The jury is still out

It's hard to say for sure without having watched the case being presented, but it seems to me there is reasonable doubt about Scooter Libby's guilt, and the longer the jury has been out, the more likely it has become that it will reach the same conclusion. The case turns on whether we think Libby's misstatements to a grand jury were lies or the result of faulty memory. Since many of the prosecution's own witnesses displayed less than perfect recollection, a "reasonable person" should have some doubts about Libby's willful intent.

But everything depends on whether the jury can even be sure of what reasonable doubt is:

In the note, the jurors asked for further explanation of the concept of reasonable doubt, suggesting possible uncertainty or even disagreement over the core standard by which they are to measure the evidence and testimony about Mr. Libby, the former chief of staff to Vice President Dick Cheney.

“We would like clarification of the term


Mon, 03/05/2007 - 6:13am

There is no "fine line" between "preponderance of the evidence" and "beyond a reasonable doubt." The gulf is wide. Perhaps the difference will be clearer if you think of it this way:

Preponderance of the evidence: the measure of proof required before the power of the state will compel you to forfeit your money.

Clear and convincing evidence; among other things, typically the measure of proof required before the power of the state will compel you to forfeit your children.

Beyond a reasonable doubt: the measure of proof required before the state will compel you to forfeit your life.

Leo Morris
Mon, 03/05/2007 - 6:41am

Perhaps "fine line" was a poor choice of words. I just meant that, short of absolute certainty, which even "beyond a reasonable doubt" doesn't achieve, it can be difficult for those of us not in the legal profession to easily grasp the distinctions between pretty sure, sure and very sure.

Mon, 03/05/2007 - 4:01pm

The prosecution's burden falls well short of the line suggested by the juror's note:

"[I]s it necessary for the government to present evidence that it is not humanly possible for someone not to recall an event in order to find guilt beyond a reasonable doubt?"

I don't do criminal law, but found a couple of helpful nuggets in the Indiana Law Encyclopedia (though I don't know how applicable they are to the federal standards.)

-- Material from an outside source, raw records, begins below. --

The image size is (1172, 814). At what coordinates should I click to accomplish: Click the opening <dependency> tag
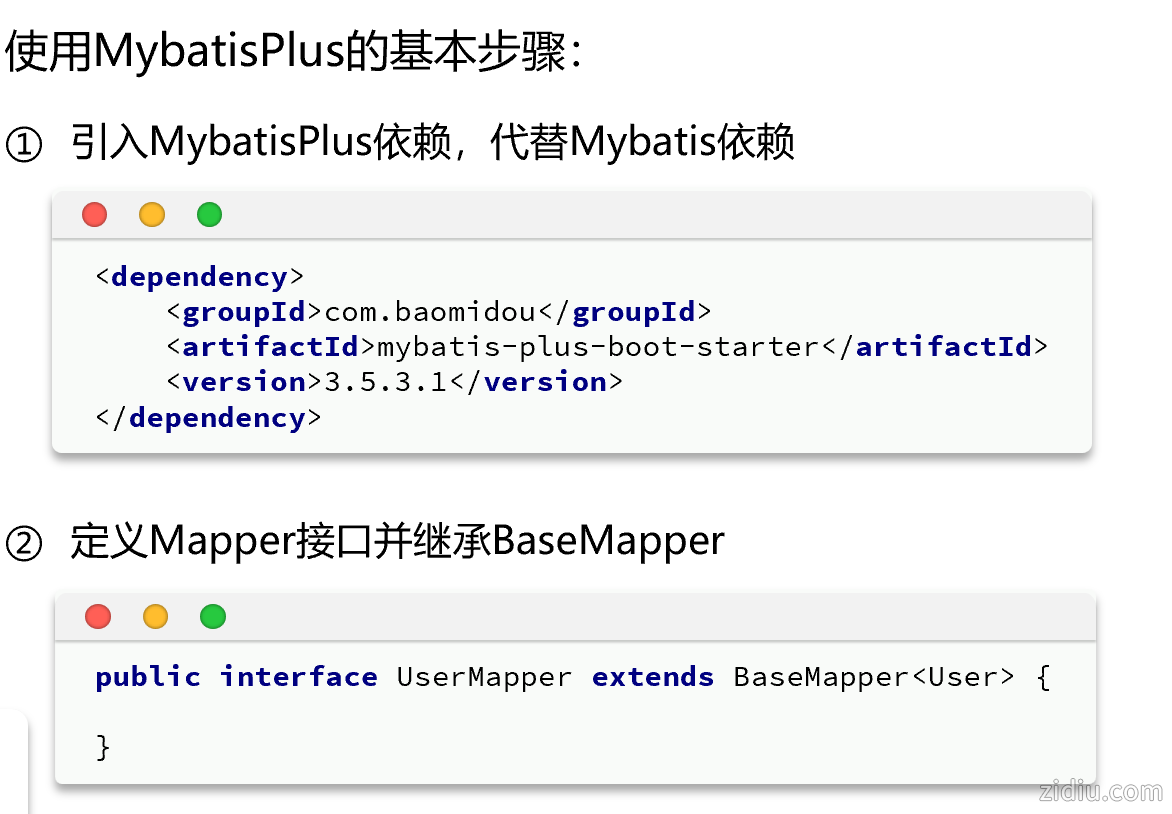[199, 277]
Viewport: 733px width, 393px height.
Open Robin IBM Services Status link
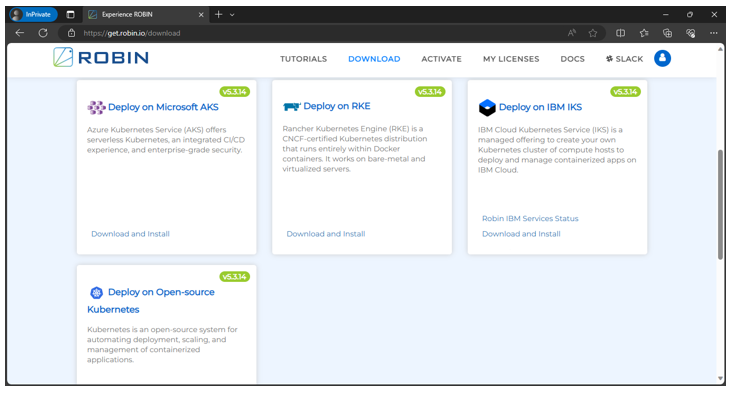(530, 218)
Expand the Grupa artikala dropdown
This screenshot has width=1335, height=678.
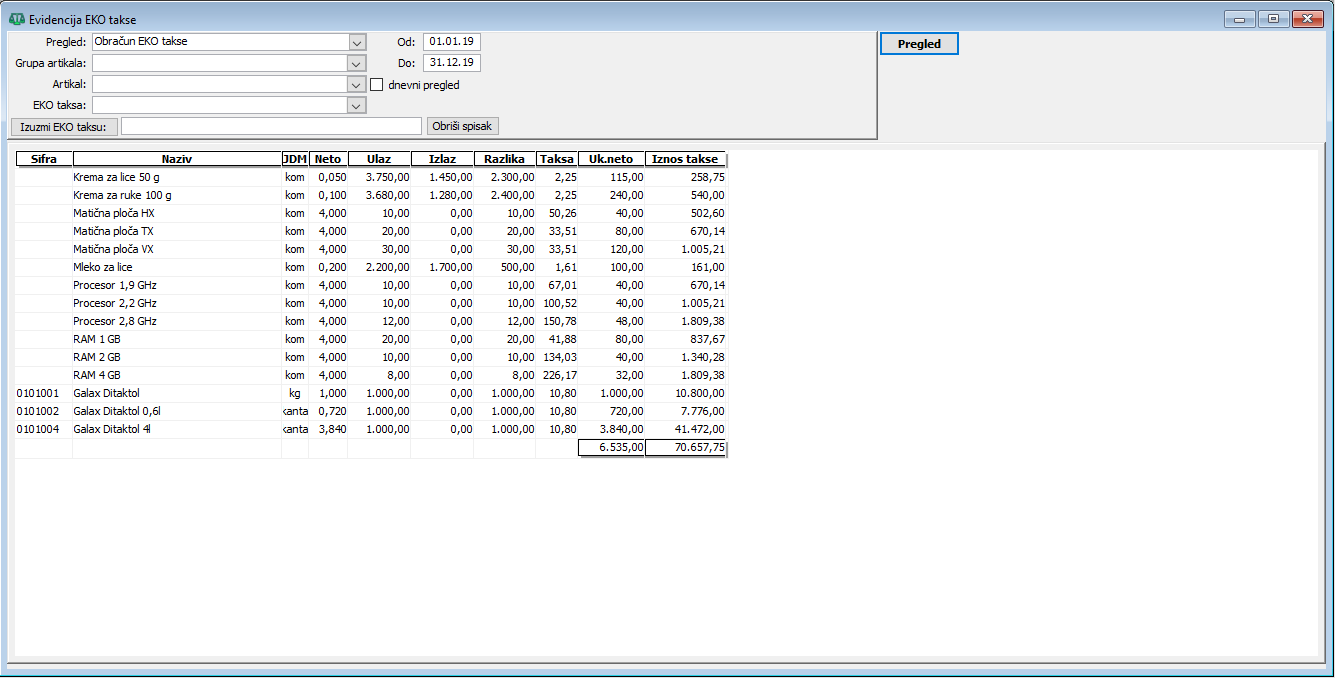pos(357,63)

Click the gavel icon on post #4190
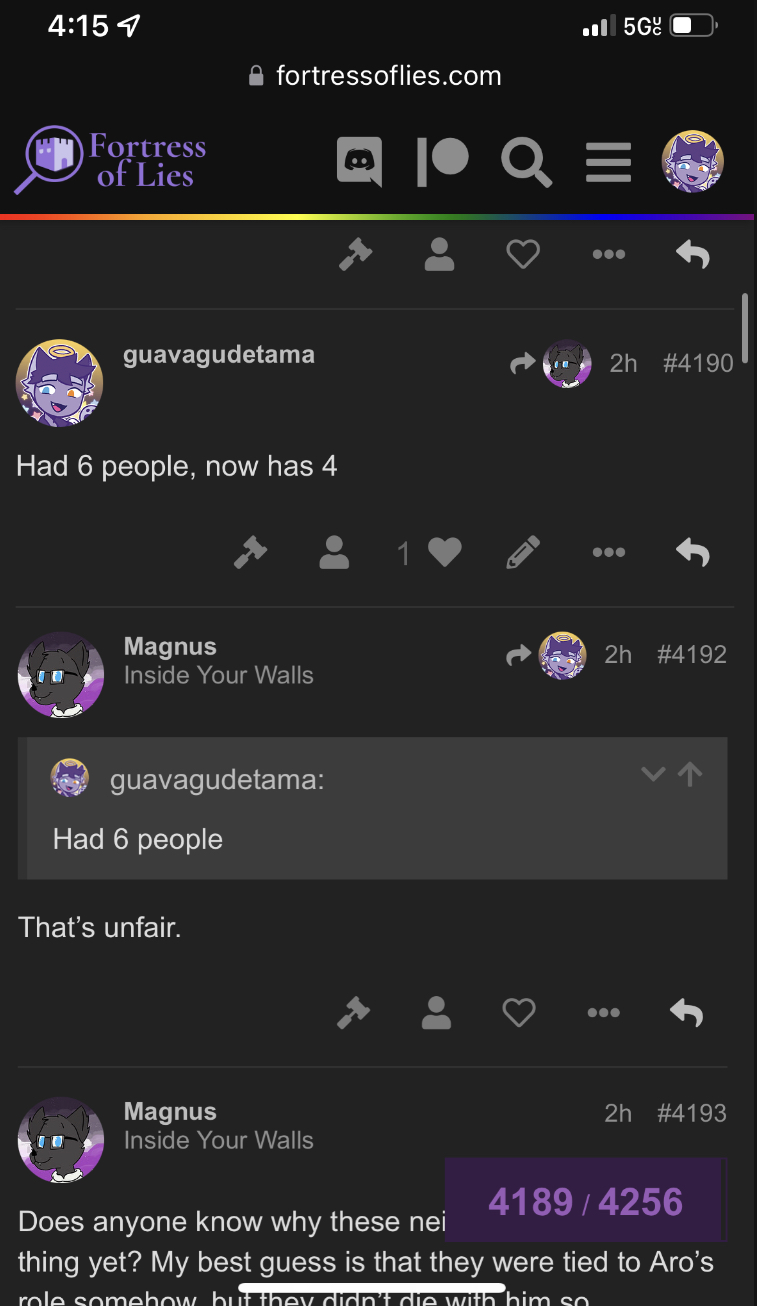pyautogui.click(x=250, y=552)
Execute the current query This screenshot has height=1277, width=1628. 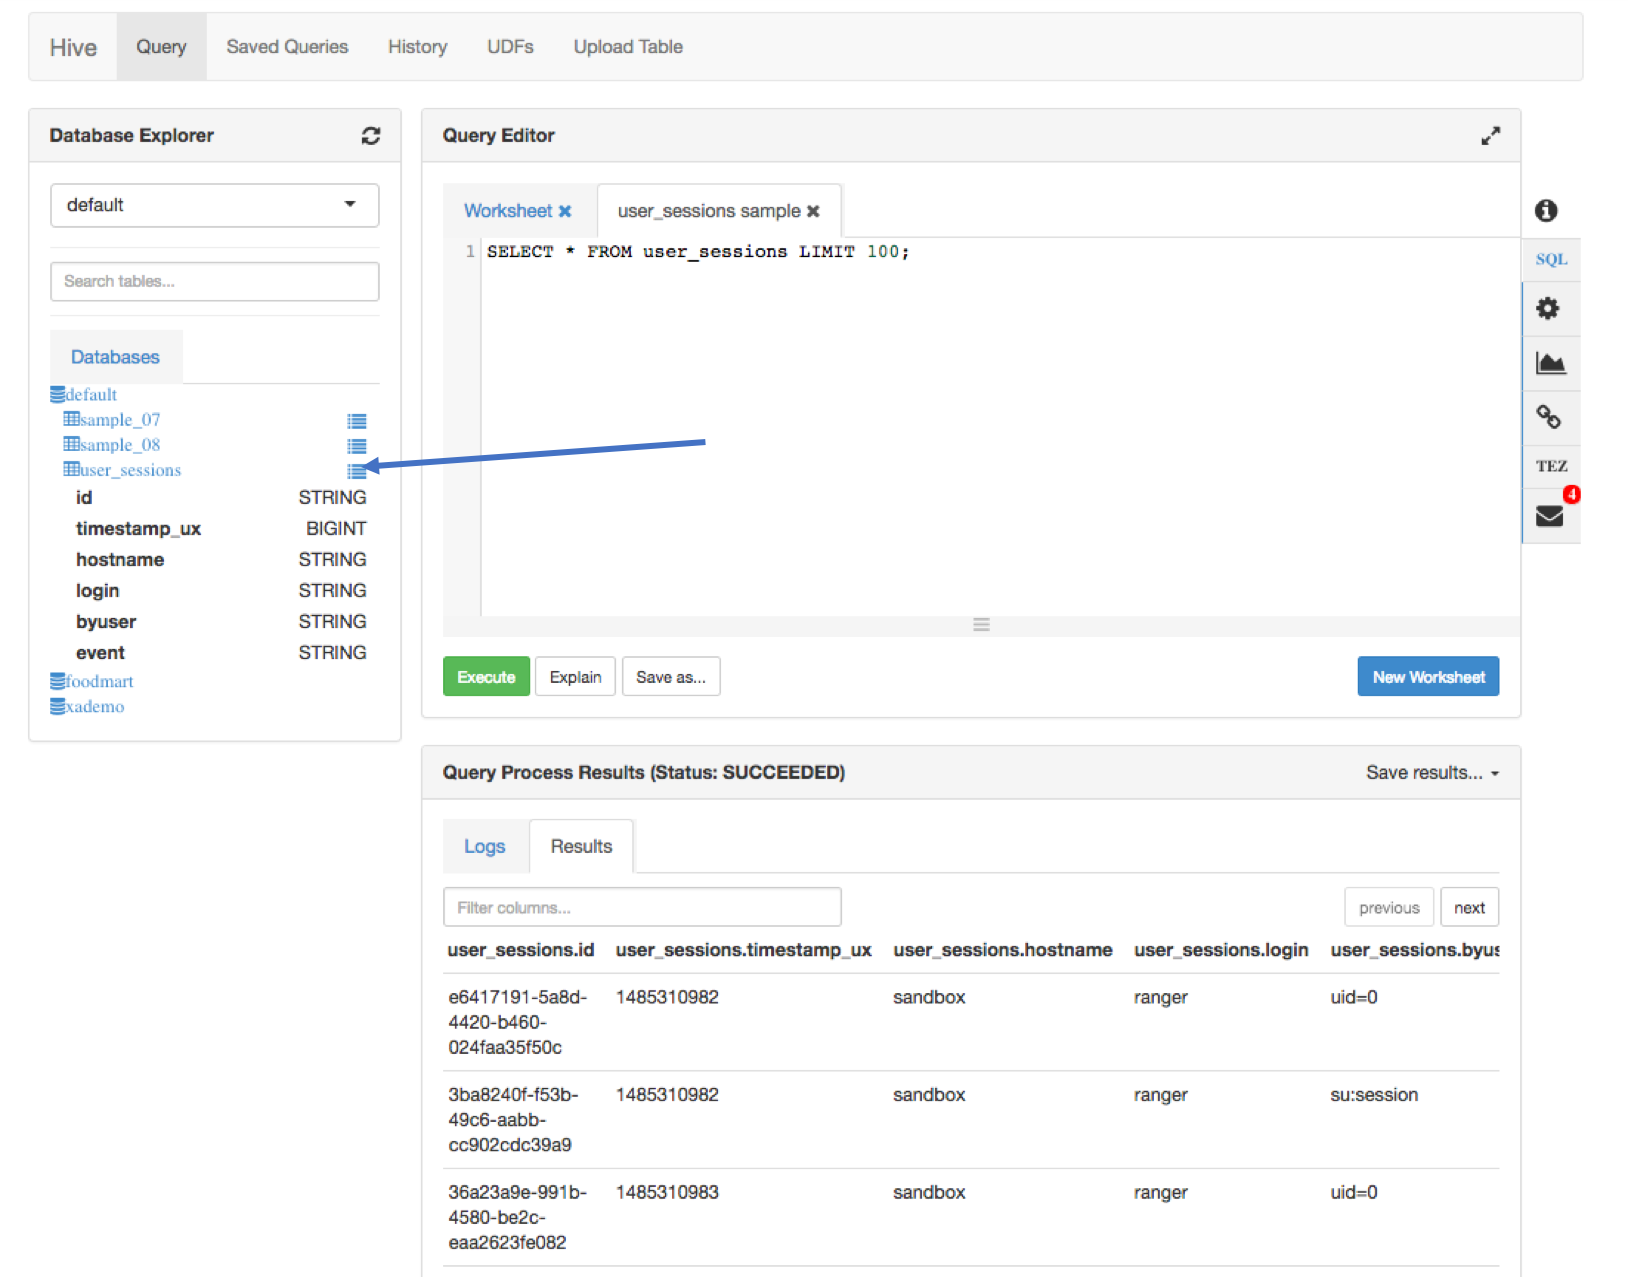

There is no reasonable doubt where there is proof "that leaves you firmly convinced." Reasonable doubt is a greater degree of doubt than merely "possible doubt. "Reasonable doubt is a fair, actual, and logical doubt, based upon reason and common sense." "A reasonable doubt instruction which states that such doubt should be a doubt based upon reason and common sense and not upon imagination or speculation, and that since very few things are a known absolute certainty, the law does not require proof that overcomes every possible doubt, accurately states the law."

Leo Morris
Mon, 03/05/2007 - 6:12pm

"Reasonable doubt is a fair, actual, and logical doubt, based upon reason and common sense."

But I can understand the jury's question to the judge. How do we apply logical doubt, reason and common sense to a claim of memory loss? It is possible to forget anything. Do we try to distinguish between things few would forget -- such as one's own birthday -- and things most would not remember, such as what we had for lunch on Wednesday three weeks ago? Or do we try to assess the defendant's character, possible motives and history of lies or truth-telling? How much weight do we give to ambient circumstances?

Steve Towsley
Tue, 03/06/2007 - 8:10pm

The jury had a lot of time to absorb the minutiae of the case and it's usually best not to second guess people with that extensive knowledge of the evidence presented in court.

According to the juror who spoke to the press today, the jury believed Libby regarding his bad memory. Whether they were right about that, I don't know, but I tend to think that people will remember events that are key to them and forget those that are mundane.

I think the jury's job is to react to what is presented rather than to try to divine the unknowables. If a reasonable person finds a defendant's memory lapses credible, then I assume that person would come down on the side of sincerity rather than "selective memory," aka lying.

I have no doubt that jurors are sometimes deceived because they just aren't street-wise or cynical enough, but on the other hand if evidence of lying is absent from the prosecution's case, the jury may understandably be reluctant to presume lying unless the defendant is a very bad liar on the stand.